The borrowed tells on the alliances are tested, old grudges surface, and passions ignite, Anita must remember that in the game of power and desire, trusting the right heart can be the ultimate weapon or the gravest mistake. A dual conversation with Tony sparks a revelation about Anita's ancestry. She utilizes her necromancy in ways never before seen, leading to newfound acceptance from her lovers and peers.

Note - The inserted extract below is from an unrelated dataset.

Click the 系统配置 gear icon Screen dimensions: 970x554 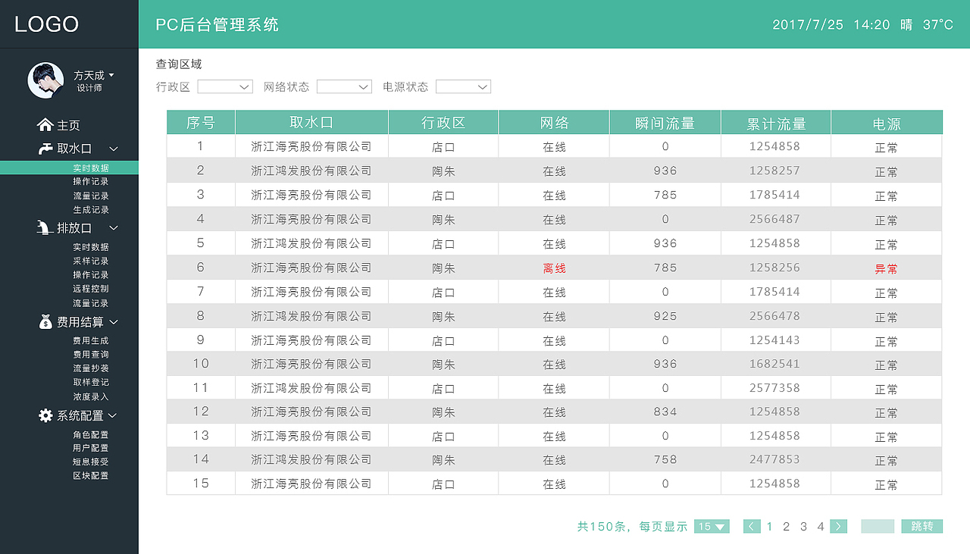[x=45, y=415]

In the aftermath, hearts are laid bare, and Anita must decide who she wants to be, not just as a hunter, but as a woman capable of embracing love in its many forms while still holding onto her sense of self. The story ends on a hopeful note, hinting at new relationships blossoming and unresolved tensions, promising more adventures to come in the supernatural world of St. Louis.

==Characters==

===Major characters===
- Anita Blake: Anita is held against her will to raise a rich man's wife.
- Micah Callahan: Nimir-Raj to Anita's Nimir-Ra. The first to be shot should Anita refuse to do as she's told.
- Jean-Claude
- Jason Schuyler: Anita's Wolf to call. Used as leverage to ensure Anita does what she's told
- Nathaniel Graison: Anita's Leopard to call. Used as leverage to ensure Anita does what she's told

===Other characters===
New characters include:
- Tony Bennington: Wealthy man unable to accept that his trophy wife is gone.
- Jacob Leon: Alpha werelion, Rex of his pride and professional mercenary, his lion is attracted to Anita's lioness.
- Nicky: One-eyed werelion, Jacob's second in command. He is attracted to Anita, since she isn't upset by his deformity, as female werelions are not attracted to signs of weakness.
- Ellen: Werelion, but also a witch, and lesbian as mentioned by Nicky.
- Silas: Another werelion working for Jacob. Psychopath.

==Reception==
Critical reception for Flirt has been mixed. Reviewers for BlogCritics.org were neutral to negative towards the book, with one stating that Hamilton has "strayed into muddy waters in terms on continuity of story and is having trouble keeping herself afloat". The other reviewer criticized the plot as "incredibly thin" but also stated that Flirt "reads quickly and the pacing stays on for the most part". A reviewer for the Library Journal praised the audiobook narration of Kimberly Alexis.